In conclusion, our aim is to improve the performance of a natural images classifier introducing in the loop knowledge coming from the real world, expressed in terms of probability of a set of spatial relations between the objects in the images. Not only the probabilistic ontology can be made available for the considered domain: it could also be built or enriched by using entities and relations extracted from a document related to the image. For example, the picture could have been extracted from a technical report or a book, where the text gives information which are related to the considered images. We wish to stress the fact that we are not thinking of a text directly commenting or describing the image, but of a text which is completed and illustrated by the image. In this case, both the classes of objects which can appear in the image and the relations connecting them could be mentioned in the text and could therefore be automatically extracted [2]. A probability can then be associated to them on the basis of the reliability of the extraction or the frequency of the item in the text.

The system we are considering, the logical scheme of which is depicted in Fig. 1, and better detailed in Sect. 3, aims at determining a set of keywords describing the content of an image and the relations existing among them. The idea is to design a system that, starting from an image, will first hypothesize the presence of some objects in the scene through a battery of image based classifiers. Considering for example the image of a building close to a water poll with some boats, it is likely that a classifier might label the reflection of the building on the water beneath the boats as a building, that is a wrong classification. We advocate that such a mis-classification can be corrected introducing the spatial relation between the boat-segment and reflected building, and the external knowledge that an image segment beneath a boat and surrounded by water is more likely to be water than a building. This world knowledge, that we plan to formalise in a probabilistic ontology [9], together with the output of the classifier, will be fed to a probabilistic model [4], in order to improve the performance of the single classifiers.

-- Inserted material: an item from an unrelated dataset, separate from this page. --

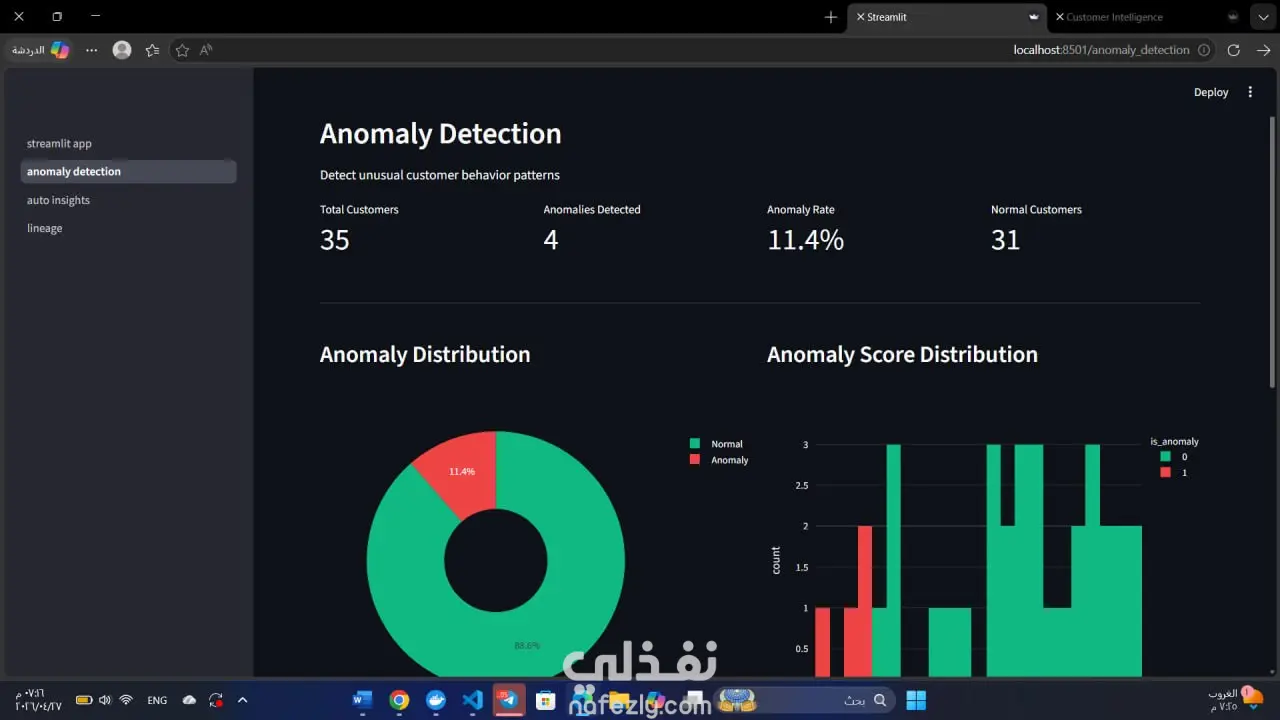1280x720 pixels.
Task: Click the browser refresh icon
Action: pos(1233,50)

The classes associated to each segment combined by the spatial relations which can be directly extracted from an analysis of the image are eventually organized in a schematic description of its content. Relations could be further specialized by better specifing the reciprocal position of the segments. For example, the fact that a segment is in the middle, or in the upper right part of the picture, and so on.

The framework presents two main aspects of novelty. First, the use of a probabilistic ontology for a computer vision problem has, at the best of our knowledge, never been proposed before. A second element of novelty is the integration of a probabilistic model with a probabilistic ontology. A preliminary description of the general idea of the approach has been sketched in [1] in a very concise way. Here, we discuss all details and a first preliminary experimental assessment.

In the following section, we discuss related work. Section 3 is devoted to the description of the different modules of the system, with a few details about the probabilistic ontology (Sect. 3.1), and to the model adopted to combine classification and ontology probabilities (Sect. 3.2). Experimental assessment is considered in Sect. 4. Some conclusions and proposals for extensions of the presented work conclude the paper.

2 Related Work

Human beings express their knowledge and communicate using natural language, and in fact they find usually easy to describe the content of images with simple and concise sentences. Because of this human skill it is not difficult for a human user, when using an image search engine, to formulate a query by means of natural language.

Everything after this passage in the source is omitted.